**** PROVIDED PASSAGE ****

Re: [PATCH v2 0/8] Introduce a huge-page pre-zeroing mechanism

Next message: Paul Moore: "Re: Suspected off-by-one in context_struct_to_string()"
Previous message: Jeff Johnson: "Re: [PATCH v2 04/14] wifi: ath10k: snoc: support powering on the device via pwrseq"
In reply to: David Hildenbrand (Red Hat): "Re: [PATCH v2 0/8] Introduce a huge-page pre-zeroing mechanism"
Next in thread: Ankur Arora: "Re: [PATCH v2 0/8] Introduce a huge-page pre-zeroing mechanism"
Messages sorted by: [ date ] [ thread ] [ subject ] [ author ]

From: Ankur Arora

Date: Thu Jan 15 2026 - 17:32:31 EST

David Hildenbrand (Red Hat) <david@xxxxxxxxxx> writes:

> On 1/15/26 21:16, dan.j.williams@xxxxxxxxx wrote:
>> David Hildenbrand (Red Hat) wrote:
>> [..]
>>>> Give me a list of 1Gig pages and this stuff becomes much more efficient
>>>> than anything the CPU can do.
>>>
>>> Right, and ideally we'd implement any such mechanisms in a way that more
>>> parts of the kernel can benefit, and not just an unloved in-memory
>>> file-system that most people just want to get rid of as soon as we can :)
>> CPUs have tended to eat the value of simple DMA offload operations like
>> copy/zero over time.

**** ENTRIES SHOWN ****

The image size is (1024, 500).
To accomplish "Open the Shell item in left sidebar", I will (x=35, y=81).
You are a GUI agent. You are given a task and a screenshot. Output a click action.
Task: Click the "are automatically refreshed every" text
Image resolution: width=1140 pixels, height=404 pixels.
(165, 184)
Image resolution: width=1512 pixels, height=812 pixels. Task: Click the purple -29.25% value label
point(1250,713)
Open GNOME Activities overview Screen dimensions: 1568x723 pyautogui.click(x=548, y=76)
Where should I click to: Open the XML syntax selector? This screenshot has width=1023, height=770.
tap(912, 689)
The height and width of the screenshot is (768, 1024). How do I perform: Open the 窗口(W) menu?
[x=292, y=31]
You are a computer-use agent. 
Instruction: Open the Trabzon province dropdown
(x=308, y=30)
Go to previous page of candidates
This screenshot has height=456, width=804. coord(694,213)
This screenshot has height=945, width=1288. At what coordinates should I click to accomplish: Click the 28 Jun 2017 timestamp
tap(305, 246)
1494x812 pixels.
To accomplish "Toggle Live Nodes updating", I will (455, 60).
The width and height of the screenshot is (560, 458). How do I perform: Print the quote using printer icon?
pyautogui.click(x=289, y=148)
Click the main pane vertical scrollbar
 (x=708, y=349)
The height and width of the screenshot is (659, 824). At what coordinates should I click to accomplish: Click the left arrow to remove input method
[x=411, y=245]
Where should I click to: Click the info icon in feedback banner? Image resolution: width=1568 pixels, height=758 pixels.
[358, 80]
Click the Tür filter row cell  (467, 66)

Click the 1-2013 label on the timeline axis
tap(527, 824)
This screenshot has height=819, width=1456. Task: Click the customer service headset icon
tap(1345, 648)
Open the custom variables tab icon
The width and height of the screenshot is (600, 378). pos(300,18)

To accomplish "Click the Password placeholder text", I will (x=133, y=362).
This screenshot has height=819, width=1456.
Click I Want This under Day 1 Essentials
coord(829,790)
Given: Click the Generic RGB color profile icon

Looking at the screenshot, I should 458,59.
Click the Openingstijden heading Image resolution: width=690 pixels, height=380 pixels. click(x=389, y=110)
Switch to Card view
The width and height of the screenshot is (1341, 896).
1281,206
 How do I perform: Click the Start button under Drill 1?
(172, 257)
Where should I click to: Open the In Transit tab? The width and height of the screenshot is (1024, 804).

****

### EXERCISE SET:
1. In the huge-page pre-zeroing thread, what have CPUs tended to eat the value of over time?
2. Write the next part of the huge-page pre-zeroing thread, picking up after its final sentence.

### ANSWERS:
1. Simple DMA offload operations like copy/zero.

2.
>> In the case of this patch there is no async-offload benefit because
>> userspace is already charged with spawning more threads if it wants more
>> parallelism.
>
> In this subthread we're discussing handling that in the kernel like
> init_on_free. So when user space frees a hugetlb folio (or in the
> future, other similarly gigantic folios from another allocator), we'd be zeroing
> it.
>
> If it would be freeing multiple such folios, we could pack them and send them to
> a DMA engine to zero them for us (concurrently? asynchronously? I don't know :)
> )

I've been thinking about using non-temporal instructions (movnt/clzero)
for zeroing in that path.

Both the DMA engine and non-temporal zeroing would also improve things
because we won't be bringing free buffers to the cache while zeroing.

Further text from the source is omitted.